Chicken Stretching

Every two weeks I buy a bag of individually frozen chicken breasts, usually from Aldi.  At that store a 3 lb. bag costs me $5.49.  That’s the best deal I’ve found by far.  Compare that to Walmart’s 2.5 lb. bag at $6.99. 
Normally there are 5-6 good/decent-sized chicken breasts in that bag.  That means I can either get three 2-person one-breast-each meals or six one-breast-cut-up meals.  Usually we have a mixture of each of those options, resulting in about 4-5 meals per bag.  Not a bad deal all around! 

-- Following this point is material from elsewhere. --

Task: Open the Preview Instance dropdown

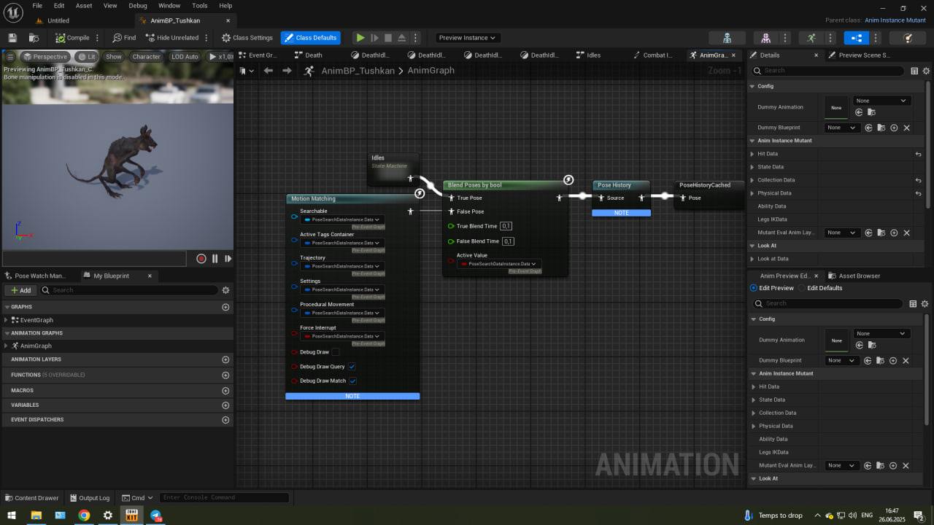Action: point(467,38)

Since chicken breasts are one of the main protein options on our new gluten-free, low fat, low cholesterol eating plan, we are frequent eaters of this ingredient.  (We were even before those recent changes, though.)  Of course, we’re still on a fairly tight grocery budget, so that always factors into things as well.  (When will ever NOT be on a tight budget, I ask?!)  I like to stretch that chicken as far as it will go.
Here are some of our preferred chicken dishes nowadays:
-Chicken & Rice: one cut-up chicken breast for every two people, rice (either 1 cup long-grain or 2 cups Minute depending on how much time I’ve got), can of low fat cream soup (if going gluten-free, there are recipes to make your own cream of mushroom soup – – or even Walmart has a version you can substitute that’s only $1.50 for a box), 1 cup water (unless using the gluten-free box kind, which is not condensed).

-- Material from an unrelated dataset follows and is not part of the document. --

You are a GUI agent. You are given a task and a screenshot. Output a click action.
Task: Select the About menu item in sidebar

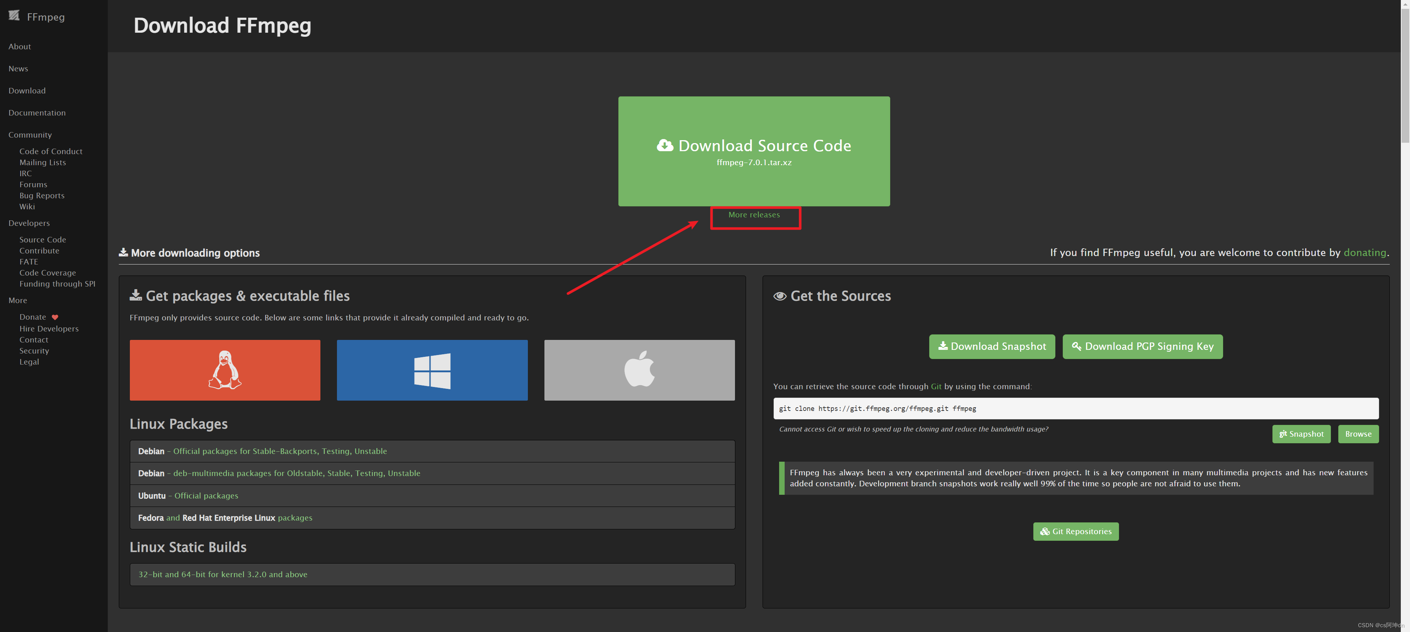pos(19,46)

-Chicken, Onion & Potato Bake: one chicken breast per person, potatoes cut into chunks, onion cut into wedges, onion soup mix (Lipton’s is gluten free!), 3 T water.  Mix it all together & bake.  Easy, low fat, gluten free & delish.

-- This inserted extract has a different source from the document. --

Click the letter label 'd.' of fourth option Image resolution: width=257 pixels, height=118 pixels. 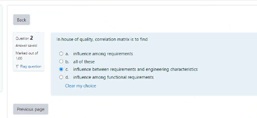coord(67,77)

-Salsa Chicken: one cut-up chicken breast for every two people, jar of salsa, served over rice. (I used to add a dollop of sour cream but we forgo that with the new diet plan & we haven’t missed it!)
-Chicken Pasta: one cut-up chicken breast for every two people, jar of pasta sauce, gluten free pasta.  (We’ve only tried Quinoa brand’s Veggie Curls pasta, but we’ve LOVED it!!  Can’t tell a difference at all.  We haven’t heard great things about Tinkyada Brown Rice pasta options, though.)
-Onion Chicken: one chicken breast per person, pkg onion soup mix, 1/3 cup Miracle Whip, breadcrumbs (yes, you can get gluten free ones, though we haven’t tried them yet.)  Mix the soup mix & Miracle Whip, spread onto the chicken breasts, top with breadcrumbs & bake.  Yum. 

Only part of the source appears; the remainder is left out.